Sure, Trinity has the Book of Kells, but you will most certainly not be bombarded by tourists here. It is the only museum of its kind in an Irish university, and is fully fledged, with display cabinets, interactive exhibits and descriptions galore. This museum is almost cosy, an alcove of fascination and intrigue run by its two warm and friendly curators.
According to the assistant curator of the museum, Kaylinn Bednarz, the museum is quiet, “I’d say 20 visitors just drop in a week.” Structured visits for tutorial groups are also arranged for tutorial groups. Day describes these visits as having “12 or 15 people [per group] an there is a difference between structured visits as and people who just drop in.”
That’s one of the unique features of this museum, its personality. It feels low key, with something familiar in its distinct differentness. Its purpose is to educate you as a student of UCD, it has no pretensions. You can get a personal tour of the museum from a curator, their passion and knowledge easy to feel in a conversation. Bednarz says she enjoys the surprise people show when they actually see what is contained inside that one room, and she always makes sure not to harass any visitor who doesn’t want to talk.
Over 2500 items are stored inside the museum, items that can be up to 7000 years old. The curator, Dr.Day, believes the museum holds an attraction for people to see new things. “Whatever you’re doing, engineering or commerce or medicine, this stuff is still interesting. Just to see things that people were making and using from 4000BC up until the 3rd century AD. I think that’s bound to be interesting.”
“You can get a personal tour of the museum from a curator, their passion and knowledge easy to feel in a conversation.”

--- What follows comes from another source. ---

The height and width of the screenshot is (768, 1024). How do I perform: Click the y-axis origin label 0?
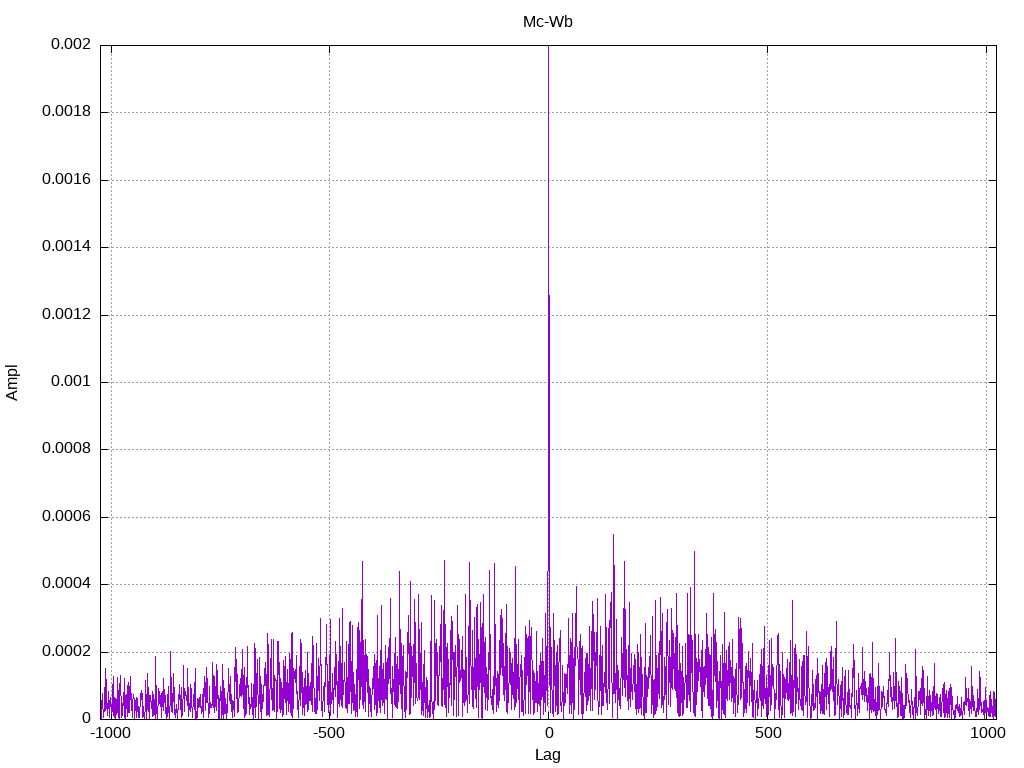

Bednarz’s favrouirite item in the museum is the loom weights on which she did a masters’ project. She added “I also wrote an article about them in the Trowel, the UCD archaeology publication, and I’m working on a display right now for that, it’s just in the preliminary idea stage. I like them because there’s not that much known about them, there’s a lot to learn from them I think, so it’s kind of like one of those mystery objects that there’s a lot there, just trying to figure out exactly how they were made and used.”
Although the idea of a museum is not everyone’s cup of tea, it may be the least offensive activity to tell the folks back home about, moving the topic on from the fact that much of your time in Dublin is spent on Harcourt street. Many of us even enjoy a visit to a museum now and again, Dublin is sprinkled with many world-renowned ones that attract many a tourist.
Lucky for you, there is no need to risk the 46A, you can simply take yourself into a central building on campus instead. So, if you ever feel like you are lacking in the culture department, and are dying to embrace something artsy, even for five minutes, why not give it a visit. There is a list of things you must do alone, and visiting a museum without the distraction of company is one of them. It’s ultimately soothing.
The museum is open Tuesday to Friday in the late morning, closing at 1:30pm. It is, like many things in university, what you make of it. Hours and hours of work, stored lovingly in the hope that students like you will learn something, anything, from the intricacies of the collection. Masters’ theses have been written on many of the items you will be looking at. There is far more than meets the eye in the displays, just simply have a good hard look. You can even buy a postcard to send to your Granny.